Fraude no Banco Master: quatro fundos ligados ao crime organizado são investigados por esquema que inflou ativos e permitiu retorno de recursos ao dono
Investigação sobre fraude no Banco Master aponta cadeia de transações que inflaram ativos, usaram fundos de liquidez como garantia e motivaram liquidação extrajudicial
A apuração envolve operações financeiras complexas e concentrações elevadas de risco, que, segundo o Banco Central, comprometeram a solvência da instituição.
Autoridades e técnicos detectaram uso de fundos de investimento como garantia, no que é descrito como uma estrutura para maquiar balanços e sustentar capitalizações.
As informações reunidas pelo regulador e encaminhadas ao Ministério Público Federal motivaram a abertura de investigações e procedimentos administrativos, conforme informação divulgada pelo g1.

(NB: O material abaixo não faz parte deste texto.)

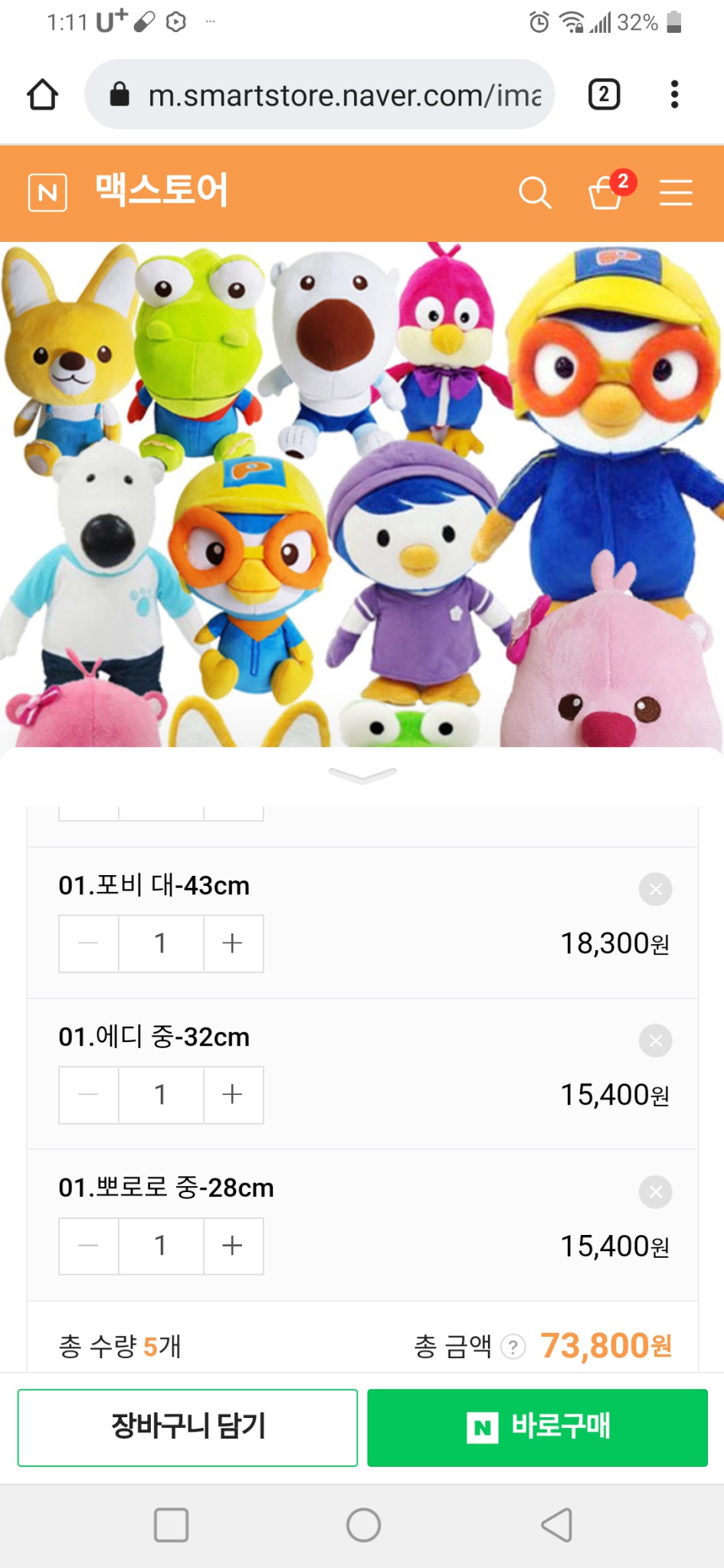Open the hamburger menu in the orange header

click(x=676, y=194)
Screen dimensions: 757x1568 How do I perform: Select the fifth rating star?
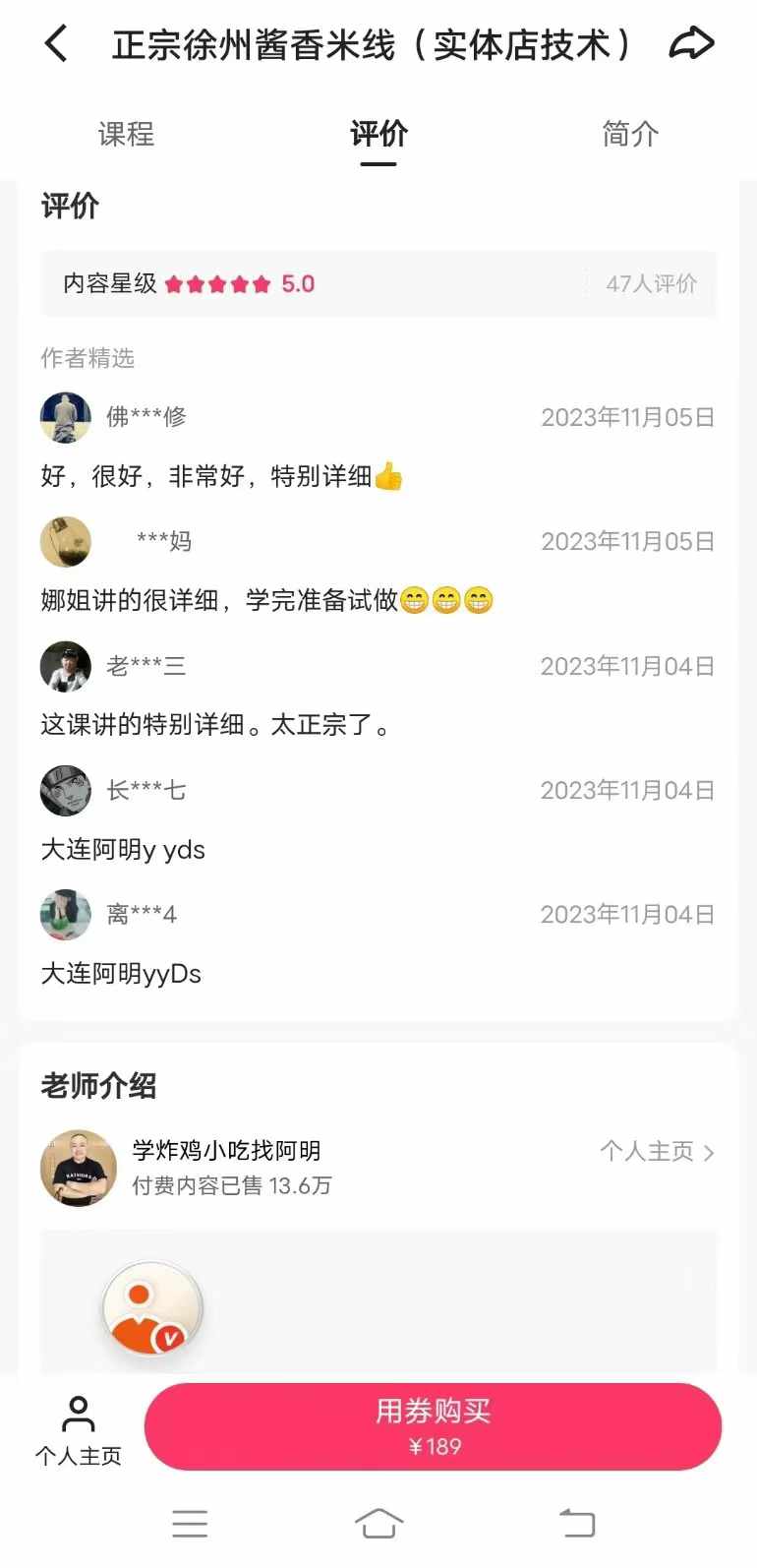pyautogui.click(x=258, y=284)
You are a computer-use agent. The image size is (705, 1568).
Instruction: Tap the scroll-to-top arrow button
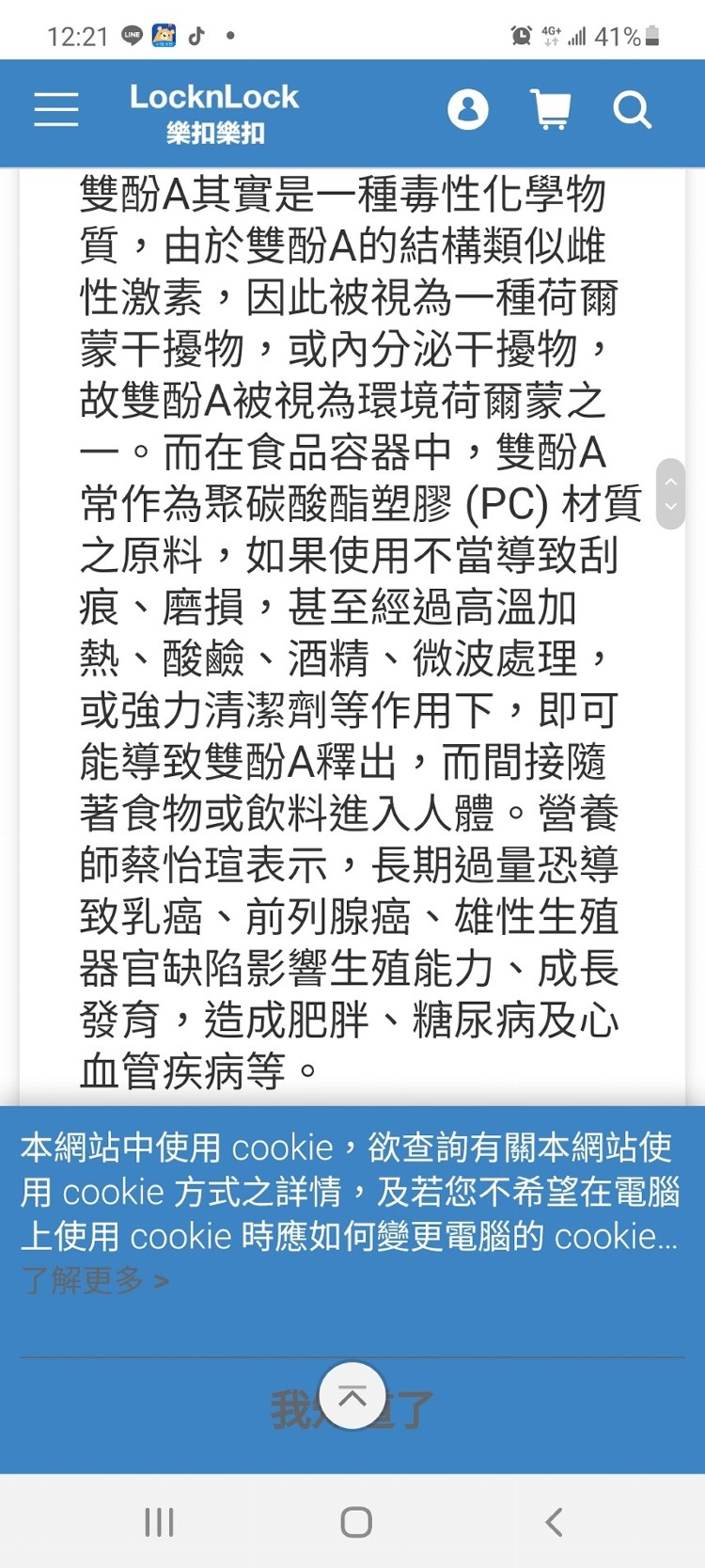pyautogui.click(x=352, y=1396)
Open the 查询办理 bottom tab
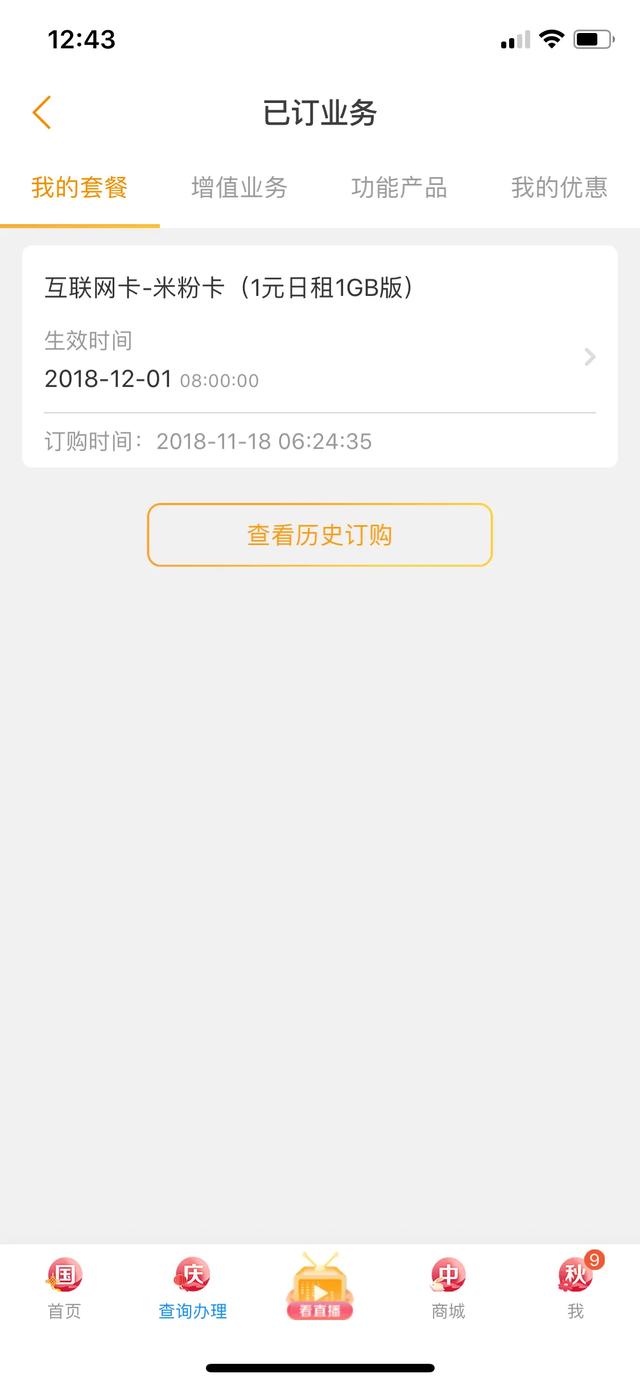 [192, 1290]
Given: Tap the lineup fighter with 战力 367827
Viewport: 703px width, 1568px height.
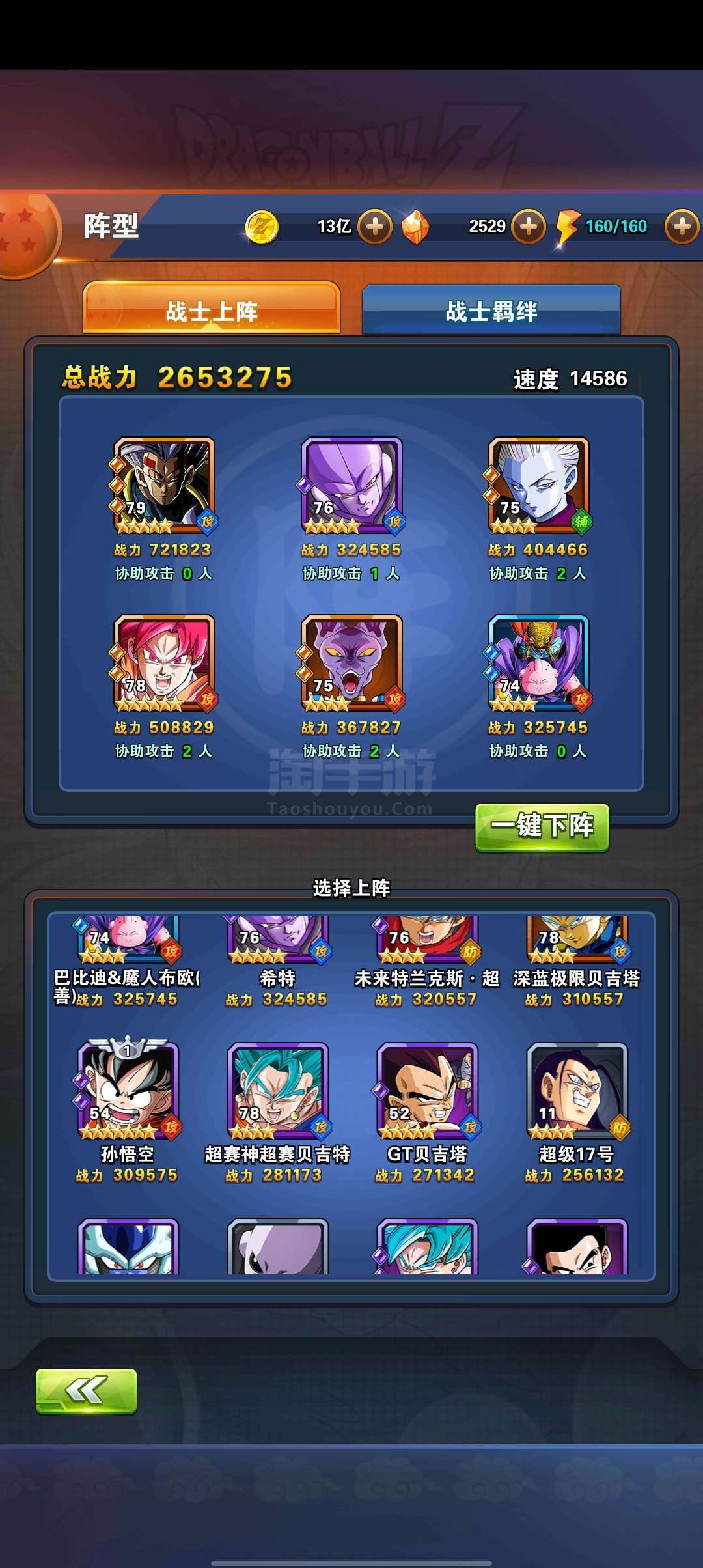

Como a suposta estrutura funcionava
Quatro fundos investigados por ligação com o crime organizado aparecem em suspeita de fraude do Banco Master, segundo a apuração inicial.
Entre mecanismos apontados estão operações estruturadas de crédito corporate que serviam para inflar ativos, e garantias lastreadas em fundos que, em tese, deveriam ter função de liquidez.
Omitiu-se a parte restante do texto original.